The @call_marginalrule macro helps to call the marginalrule method with an easier syntax. The structure of the macro is almost the same as in the @marginalrule macro, but there is no begin ... end block, but instead each argument must have a specified value with the = operator.

See also: @marginalrule, marginalrule, @call_rule

@test_rules [options] rule [ test_entries... ]

The @test_rules macro generates test cases for message update rules for probabilistic programming models that follow the "message passing" paradigm. It takes a rule specification as input and generates a set of tests based on that specification. This macro is provided by ReactiveMP.

Note: The Test module must be imported explicitly. The @test_rules macro tries to use the @test macro, which must be defined globally.

Arguments

The macro takes three arguments:

• options: An optional argument that specifies the options for the test generation process. See below for details.
• rule: A rule specification in the same format as the @rule macro, e.g. Beta(:out, Marginalisation) or NormalMeanVariance(:μ, Marginalisation).
• test_entries: An array of named tuples (input = ..., output = ...). The input entry has the same format as the input for the @rule macro. The output entry specifies the expected output.

Options

The following options are available:

• check_type_promotion: By default, this option is set to false. If set to true, the macro generates an extensive list of extra tests that aim to check the correct type promotion within the tests. For example, if all inputs are of type Float32, then the expected output should also be of type Float32. See the paramfloattype and convert_paramfloattype functions for details.
• atol: Sets the desired accuracy for the tests. The tests use the custom_isapprox function from ReactiveMP to check if outputs are approximately the same. This argument can be either a single number or an array of key => value pairs.
• extra_float_types: A set of extra float types to be used in the check_type_promotion tests.
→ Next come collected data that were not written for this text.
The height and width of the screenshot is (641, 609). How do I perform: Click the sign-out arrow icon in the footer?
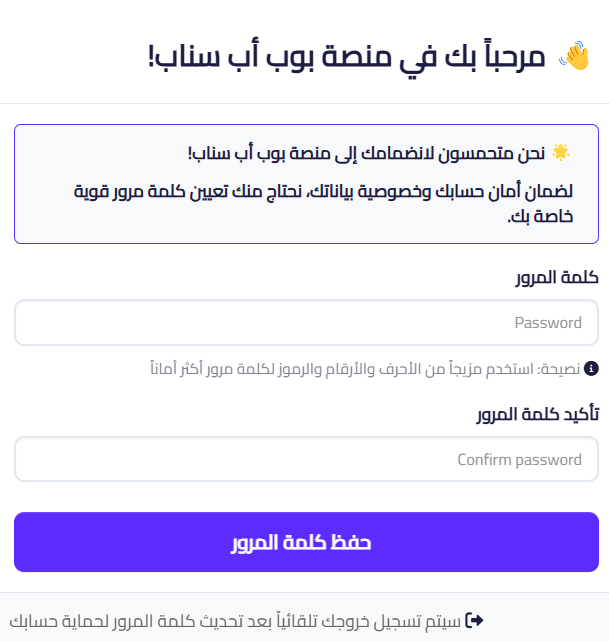point(475,621)
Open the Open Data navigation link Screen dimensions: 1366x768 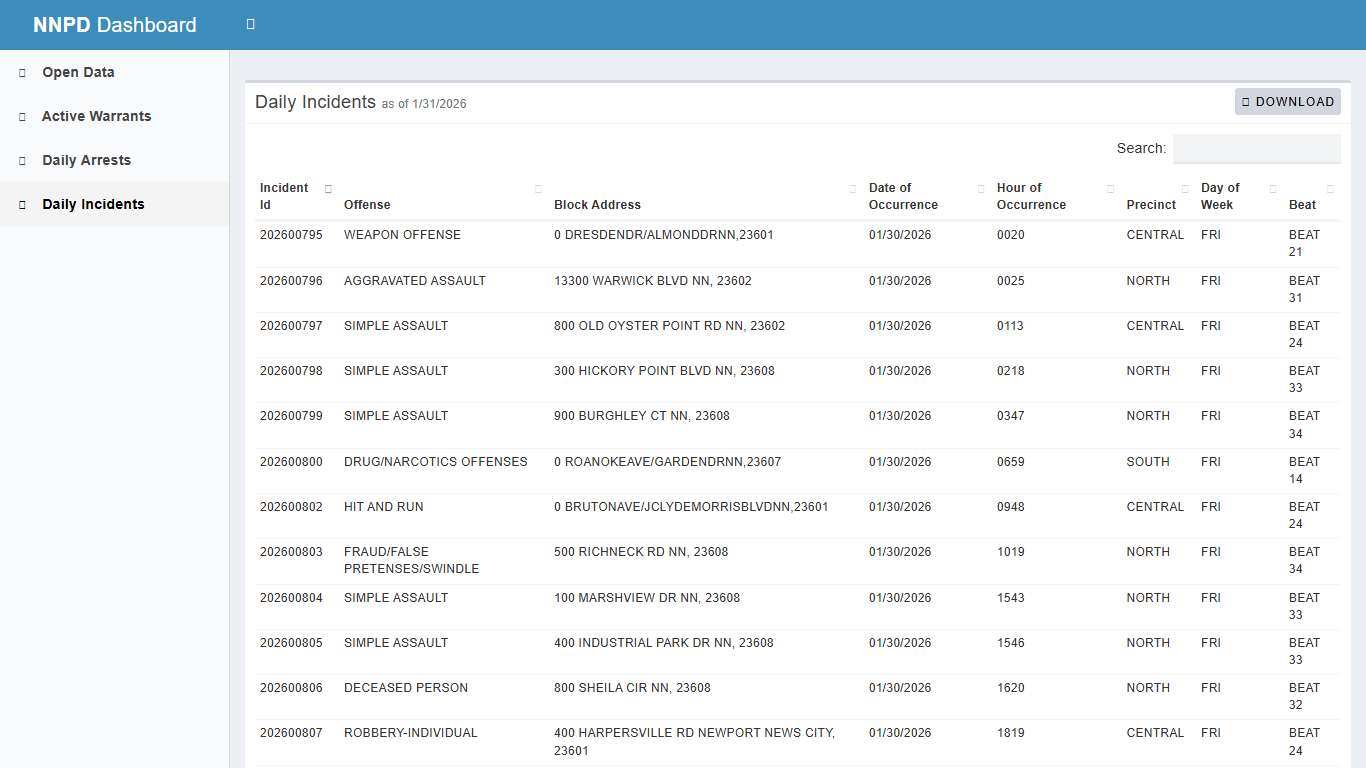pyautogui.click(x=77, y=72)
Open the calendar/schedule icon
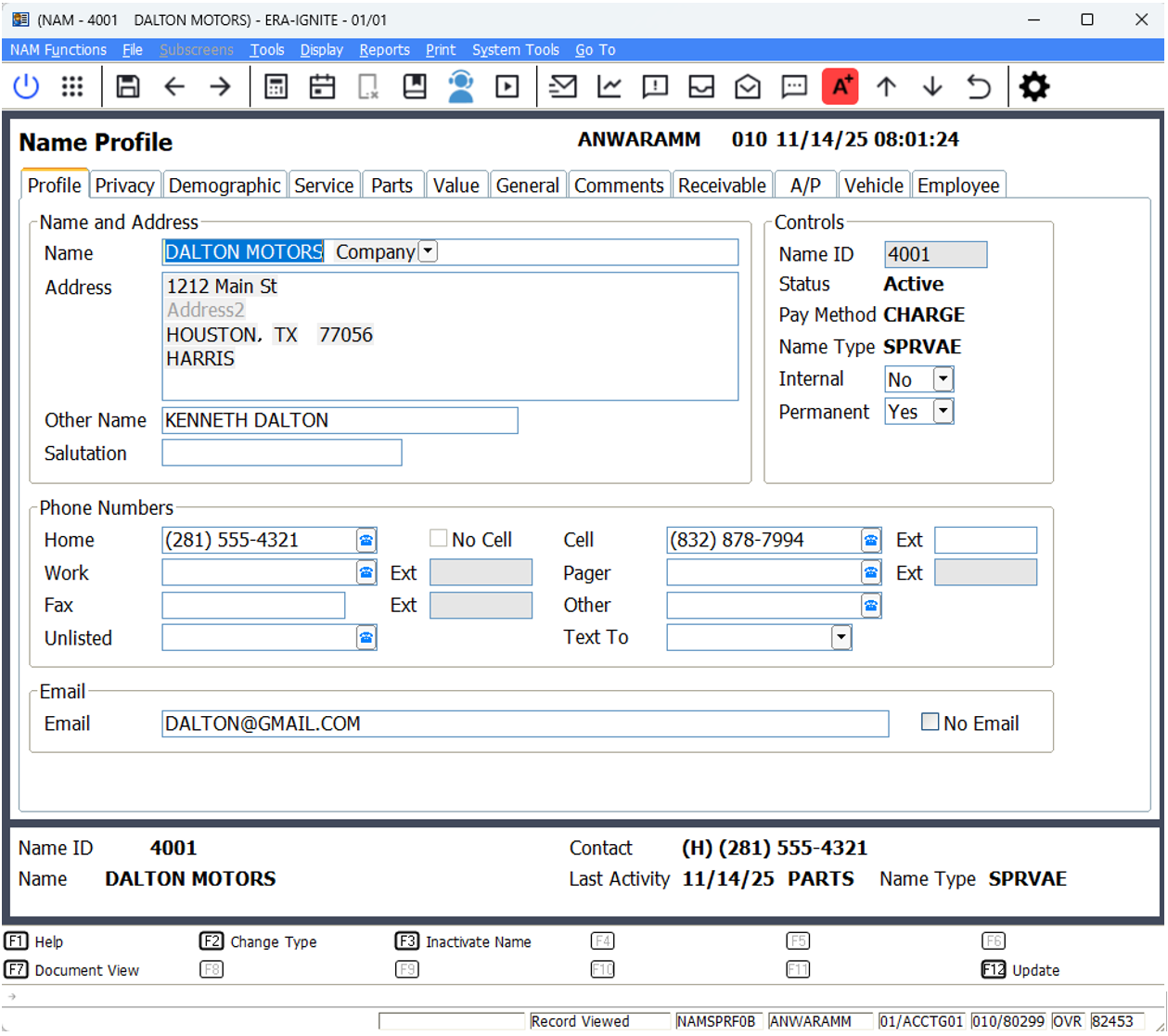The image size is (1168, 1036). coord(321,86)
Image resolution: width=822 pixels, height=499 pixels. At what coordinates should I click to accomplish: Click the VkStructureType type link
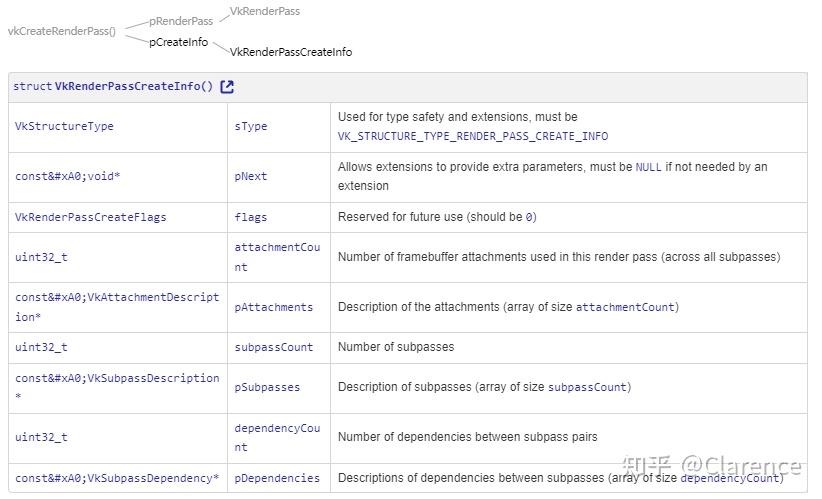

This argument has no effect if check_type_promotion is set to false.

The default values for the atol option are:

• Float32: 1e-4
• Float64: 1e-6
• BigFloat: 1e-8

Examples

@test_rules [check_type_promotion = true] Beta(:out, Marginalisation) [
    (input = (m_a = PointMass(1.0), m_b = PointMass(2.0)), output = Beta(1.0, 2.0)),
    (input = (m_a = PointMass(2.0), m_b = PointMass(2.0)), output = Beta(2.0, 2.0)),
    (input = (m_a = PointMass(3.0), m_b = PointMass(3.0)), output = Beta(3.0, 3.0))
]

@test_rules [check_type_promotion = true] Beta(:out, Marginalisation) [
    (input = (q_a = PointMass(1.0), q_b = PointMass(2.0)), output = Beta(1.0, 2.0)),
    (input = (q_a = PointMass(2.0), q_b = PointMass(2.0)), output = Beta(2.0, 2.0)),
    (input = (q_a = PointMass(3.0), q_b = PointMass(3.0)), output = Beta(3.0, 3.0))
]

See also: ReactiveMP.@test_marginalrules

@test_marginalrules [options] rule [ test_entries... ]

Effectively the same as @test_rules, but for marginal computation rules. See the documentation for @test_rules for more info.

See also: ReactiveMP.@test_rules